Nick Zentner the geologist and geology books

I recently started listening to a geologist podcast, The “Nick Zentner Geology Podcast” and in the very first episode he brings up that in his class one of the things he always brings up around day one is that he’s a Catholic and believes in science and that they are not this black and white at war subject. I tried to look him up in the “ BioLogos in site search” but nothing caked up.

The podcast is really good. It’s focused on North American geology with a emphasis on the NW. Though not next year for 2021 but maybe in 2022 I really want to focus on learning geology and going on fossil hunts, looking for minerals and rocks and so on. My typical habit it to do mini side hobbies each year or so and leading up to it I try to spend a year reading, studying, and networking with others so that I am not completely lagging behind when I start to center my hikes around those things.

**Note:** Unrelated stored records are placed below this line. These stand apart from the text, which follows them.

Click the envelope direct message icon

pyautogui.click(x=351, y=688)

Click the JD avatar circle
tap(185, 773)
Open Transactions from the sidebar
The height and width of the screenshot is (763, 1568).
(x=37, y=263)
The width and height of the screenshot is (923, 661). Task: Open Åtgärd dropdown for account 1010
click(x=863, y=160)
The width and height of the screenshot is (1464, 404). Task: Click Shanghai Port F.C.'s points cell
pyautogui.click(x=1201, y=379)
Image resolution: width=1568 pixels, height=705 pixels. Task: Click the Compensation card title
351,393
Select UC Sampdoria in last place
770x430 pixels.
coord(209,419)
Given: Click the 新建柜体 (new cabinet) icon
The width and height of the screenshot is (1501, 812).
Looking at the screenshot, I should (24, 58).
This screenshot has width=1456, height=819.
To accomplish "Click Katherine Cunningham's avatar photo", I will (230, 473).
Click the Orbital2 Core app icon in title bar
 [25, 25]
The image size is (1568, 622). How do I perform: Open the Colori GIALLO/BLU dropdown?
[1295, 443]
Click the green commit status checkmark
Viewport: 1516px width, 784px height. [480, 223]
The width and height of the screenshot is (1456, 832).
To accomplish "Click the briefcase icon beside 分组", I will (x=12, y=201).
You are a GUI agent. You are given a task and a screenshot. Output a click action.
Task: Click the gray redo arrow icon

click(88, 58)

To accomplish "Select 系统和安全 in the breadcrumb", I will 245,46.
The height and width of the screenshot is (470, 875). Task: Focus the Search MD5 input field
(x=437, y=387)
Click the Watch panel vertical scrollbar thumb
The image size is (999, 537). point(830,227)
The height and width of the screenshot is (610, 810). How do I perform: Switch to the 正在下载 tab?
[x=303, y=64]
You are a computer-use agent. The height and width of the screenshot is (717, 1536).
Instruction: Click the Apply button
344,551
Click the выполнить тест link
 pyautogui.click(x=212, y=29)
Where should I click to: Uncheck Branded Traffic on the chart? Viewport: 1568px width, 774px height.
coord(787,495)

So I have a few questions basically.

Has anyone heard of Nick?

Has anyone found any other good podcasts or books focused on geology or paleontology?

Are there any particularly good sites in USA to look for cool minerals and fossils that you’ve come across?

The book I have been recommended several times is focused in Alabama, which is Jim Lacefield’s “Lost Words in Alabama rocks”.

Also does anyone know any good books that breaches the ethics of looking for these things? Obviously you always want to be careful of things like habitat destruction, and I’m aware that if you find things from ancient burial grounds or arrowhead rocks you should alert the appropriate people and return it and that you can’t just take stuff from national parks unless it’s ok and so on. But I always like to make sure I am able to be considerate of anything I may be missing. Like I never knew it was wrong to take seeds from a nature preserve until someone thankfully talked to me about it.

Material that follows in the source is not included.